------ EXERCISE DATA

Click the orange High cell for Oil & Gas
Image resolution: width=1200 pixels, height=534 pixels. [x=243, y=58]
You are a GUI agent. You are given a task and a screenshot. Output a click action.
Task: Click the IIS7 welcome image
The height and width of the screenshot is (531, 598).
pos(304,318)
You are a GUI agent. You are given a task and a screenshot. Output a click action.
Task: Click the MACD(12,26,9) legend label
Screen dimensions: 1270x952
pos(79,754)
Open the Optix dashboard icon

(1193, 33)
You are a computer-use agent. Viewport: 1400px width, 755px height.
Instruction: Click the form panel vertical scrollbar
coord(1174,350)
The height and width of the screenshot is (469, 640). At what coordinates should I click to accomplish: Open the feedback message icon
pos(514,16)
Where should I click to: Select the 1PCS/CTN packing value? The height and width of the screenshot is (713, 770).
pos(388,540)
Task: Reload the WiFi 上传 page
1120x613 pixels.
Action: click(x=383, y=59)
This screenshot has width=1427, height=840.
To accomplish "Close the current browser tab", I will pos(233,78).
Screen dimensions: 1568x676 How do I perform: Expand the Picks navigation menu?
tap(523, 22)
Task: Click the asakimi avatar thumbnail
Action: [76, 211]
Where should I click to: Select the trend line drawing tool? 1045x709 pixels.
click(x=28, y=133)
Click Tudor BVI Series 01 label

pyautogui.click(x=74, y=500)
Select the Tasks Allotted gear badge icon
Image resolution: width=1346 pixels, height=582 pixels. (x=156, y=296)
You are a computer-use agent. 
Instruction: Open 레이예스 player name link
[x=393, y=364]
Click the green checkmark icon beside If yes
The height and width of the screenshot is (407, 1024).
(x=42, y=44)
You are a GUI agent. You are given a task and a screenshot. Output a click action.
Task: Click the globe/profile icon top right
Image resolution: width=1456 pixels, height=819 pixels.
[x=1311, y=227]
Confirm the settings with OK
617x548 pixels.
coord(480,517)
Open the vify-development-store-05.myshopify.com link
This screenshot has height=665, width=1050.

------------

EXERCISE: Without skipping a line, print the listing once more exactly.

ANSWER TO THE EXERCISE:
Click the orange High cell for Oil & Gas
Image resolution: width=1200 pixels, height=534 pixels. [x=243, y=58]
You are a GUI agent. You are given a task and a screenshot. Output a click action.
Task: Click the IIS7 welcome image
The height and width of the screenshot is (531, 598).
pos(304,318)
You are a GUI agent. You are given a task and a screenshot. Output a click action.
Task: Click the MACD(12,26,9) legend label
Screen dimensions: 1270x952
pos(79,754)
Open the Optix dashboard icon

(1193, 33)
You are a computer-use agent. Viewport: 1400px width, 755px height.
Instruction: Click the form panel vertical scrollbar
coord(1174,350)
The height and width of the screenshot is (469, 640). At what coordinates should I click to accomplish: Open the feedback message icon
pos(514,16)
Where should I click to: Select the 1PCS/CTN packing value? The height and width of the screenshot is (713, 770).
pos(388,540)
Task: Reload the WiFi 上传 page
1120x613 pixels.
Action: click(x=383, y=59)
This screenshot has width=1427, height=840.
To accomplish "Close the current browser tab", I will pos(233,78).
Screen dimensions: 1568x676 How do I perform: Expand the Picks navigation menu?
tap(523, 22)
Task: Click the asakimi avatar thumbnail
Action: [76, 211]
Where should I click to: Select the trend line drawing tool? 1045x709 pixels.
click(x=28, y=133)
Click Tudor BVI Series 01 label

pyautogui.click(x=74, y=500)
Select the Tasks Allotted gear badge icon
Image resolution: width=1346 pixels, height=582 pixels. (x=156, y=296)
You are a computer-use agent. 
Instruction: Open 레이예스 player name link
[x=393, y=364]
Click the green checkmark icon beside If yes
The height and width of the screenshot is (407, 1024).
(x=42, y=44)
You are a GUI agent. You are given a task and a screenshot. Output a click action.
Task: Click the globe/profile icon top right
Image resolution: width=1456 pixels, height=819 pixels.
[x=1311, y=227]
Confirm the settings with OK
617x548 pixels.
coord(480,517)
Open the vify-development-store-05.myshopify.com link
This screenshot has height=665, width=1050.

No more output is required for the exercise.